胸腔鏡手術與開胸手術治療Ⅲ型食管閉鎖的對比研究

夏仁鵬 周崇高 李碧香 王海陽 許光 鄒嬋娟 馬體棟 趙凡 肖詠

湖南省兒童醫院新生兒外科(湖南省長沙市,410007)

【摘要】目的 比較胸腔鏡手術與開胸手術治療先天性食管閉鎖並食管氣管瘺的臨床療效。方法 2011 年6 月至2015 年7 月間本院共收治112 例先天性食管閉鎖並食管氣管瘺患兒,其中54 例行胸腔鏡手術(胸腔鏡組),58 例行開胸手術(開胸組),對兩組患者的一般資料、圍手術期情況和術後效果進行比較。結果 胸腔鏡組54 例中51 例完成一期食管氣管瘺修補+食管吻合術,3 例中轉開胸手術,術後4 例放棄治療。開胸組58 例中57 例一期完成食管吻合術,1 例術中見兩盲端相距4 cm, 需先行胃造瘺術,家長放棄治療,術後3 例放棄治療。

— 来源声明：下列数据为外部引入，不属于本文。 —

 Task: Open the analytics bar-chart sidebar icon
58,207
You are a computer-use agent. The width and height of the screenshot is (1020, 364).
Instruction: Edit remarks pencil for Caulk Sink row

手術時間胸腔鏡組為( 138±30) min,開胸組為(122±23) min,經統計學分析差異有意義(t=3.206,P<0.001);術後呼吸機使用時間胸腔鏡組為(1.68±0.42) d,開胸組為(1.12±0.23) d,兩組比較差異有統計學意義( t=9.000;P<0.001);住院天數胸腔鏡組平均為(20.63±3.54) d,開胸組平均為(19.75±2.87) d,兩組對比差異無統計學意義(t=1.467,P=0.074)。胸腔鏡組54 例中9 例吻合口漏( 16.7% ),5 例吻合口狹窄(9.3% ),1 例食管氣管瘺複發(1.9% )。開胸組58 例中6 例吻合口漏(10.3% ),10 例(17.2% )吻合口狹窄,2 例(3.4% )食管氣管瘺複發,兩組比較差異無統計學意義(x2=0.143,P=0.705)。結論 胸腔鏡手術治療先天性食管閉鎖並食管氣管瘺是安全可行的,結果與開胸手術相當,但遠期效果仍需進一步隨訪。

【關鍵詞】胸腔鏡;食管閉鎖;食管氣管瘺;對比研究

食管閉鎖伴或不伴氣管食管瘺是一種少見的先天性疾病,其發病率為1/5 000。該疾病是一種嚴重的新生兒消化道畸形,它的治癒率反映了新生兒外科的技術水平。隨著外科手術技術的不斷提高、麻醉和重症監護的迅速發展及呼吸機的廣泛應用,其治癒率逐漸提高。近年來腔鏡技術日趨成熟,1999 年Lobe 等[1] 首先報道經胸腔鏡手術治療1 例Ⅰ型食管閉鎖後,胸腔鏡手術治療食管閉鎖逐漸開展應用,目前已作為很多小兒外科中心的標準操作,該技術在國內亦逐漸得到開展與應用,但尚未見相關研究對胸腔鏡與開胸手術的療效進行對比分析。本研究收集112 例先天性食管閉鎖並食管氣管瘺患兒的臨床資料,對比分析兩種手術方式的臨床療效。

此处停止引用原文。